If another scientist that they respect challenged them, that might be enough for them to look at the way prisoners are treated if they found themselves at a Black Site with their funder.

Yep. The instant Stammets started talking to him it was obvious this guy would be the trope of the important tool of the bad guy having a change of heart and betraying a former leader. The fact that they ALSO showed him watching her deal with Book doesn’t make his decision any more believable. He was with her for years. For him to be THAT blind to what she does, even if he has never witnessed the rumors and hearsay, then he has got to be the most naïve being in the galaxy. It is a trope that has been used often. But it has also been used better than presented here.
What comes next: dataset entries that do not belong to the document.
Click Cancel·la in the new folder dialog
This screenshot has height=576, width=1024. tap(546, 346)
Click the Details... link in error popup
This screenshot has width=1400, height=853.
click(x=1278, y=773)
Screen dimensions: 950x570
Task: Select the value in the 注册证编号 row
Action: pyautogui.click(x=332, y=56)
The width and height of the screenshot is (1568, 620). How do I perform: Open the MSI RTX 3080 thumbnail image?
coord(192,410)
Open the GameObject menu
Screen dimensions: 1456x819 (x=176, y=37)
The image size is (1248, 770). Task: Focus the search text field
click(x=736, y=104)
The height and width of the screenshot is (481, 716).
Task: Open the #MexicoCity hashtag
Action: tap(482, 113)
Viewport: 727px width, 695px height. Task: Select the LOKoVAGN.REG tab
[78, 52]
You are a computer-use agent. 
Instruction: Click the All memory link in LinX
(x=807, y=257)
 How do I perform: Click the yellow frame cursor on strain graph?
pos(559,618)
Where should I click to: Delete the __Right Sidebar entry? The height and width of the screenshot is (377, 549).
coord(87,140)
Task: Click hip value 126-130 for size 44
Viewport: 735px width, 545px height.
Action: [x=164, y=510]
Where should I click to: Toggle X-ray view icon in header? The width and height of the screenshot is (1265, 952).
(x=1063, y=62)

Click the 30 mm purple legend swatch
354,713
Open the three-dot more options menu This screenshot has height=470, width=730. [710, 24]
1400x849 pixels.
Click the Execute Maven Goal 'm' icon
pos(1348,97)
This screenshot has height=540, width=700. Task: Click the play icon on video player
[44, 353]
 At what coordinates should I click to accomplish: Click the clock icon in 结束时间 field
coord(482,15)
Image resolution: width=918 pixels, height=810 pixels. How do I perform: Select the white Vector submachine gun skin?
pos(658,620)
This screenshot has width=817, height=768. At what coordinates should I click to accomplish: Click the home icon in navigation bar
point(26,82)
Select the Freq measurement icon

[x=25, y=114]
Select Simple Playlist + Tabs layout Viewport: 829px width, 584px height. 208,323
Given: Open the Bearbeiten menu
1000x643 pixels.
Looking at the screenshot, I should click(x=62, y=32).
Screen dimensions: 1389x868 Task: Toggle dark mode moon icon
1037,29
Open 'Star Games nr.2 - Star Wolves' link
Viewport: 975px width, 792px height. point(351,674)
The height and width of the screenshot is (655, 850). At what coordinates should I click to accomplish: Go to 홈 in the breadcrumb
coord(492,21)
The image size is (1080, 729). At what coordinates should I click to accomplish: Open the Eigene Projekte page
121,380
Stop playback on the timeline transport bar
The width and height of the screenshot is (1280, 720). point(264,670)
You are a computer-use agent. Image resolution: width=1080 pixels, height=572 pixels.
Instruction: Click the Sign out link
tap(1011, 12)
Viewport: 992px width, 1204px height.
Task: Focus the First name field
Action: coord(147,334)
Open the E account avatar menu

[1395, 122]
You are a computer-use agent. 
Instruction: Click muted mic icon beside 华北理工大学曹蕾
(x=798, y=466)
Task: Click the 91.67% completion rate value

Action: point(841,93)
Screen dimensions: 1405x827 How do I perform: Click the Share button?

The situation is a gigantic stretch for the viewer to buy as a reasonable one on the surface. Let alone under the tiniest of scrutiny.

I didn’t get Osyraa’s line about how the Federation must acknowledge “that capitalism is already happening within the Federation.” Why? Is the Federation somehow pretending that there’s no exchange of goods and capital within its territory? Is it claiming that it’s completely free of any commerce and all it produces is the fruits of a planned economy? Is the Federation supposed to admit to the surprise of everyone that property and money have actually secretly exchanged hands within its dominion, as if that’s unexpected?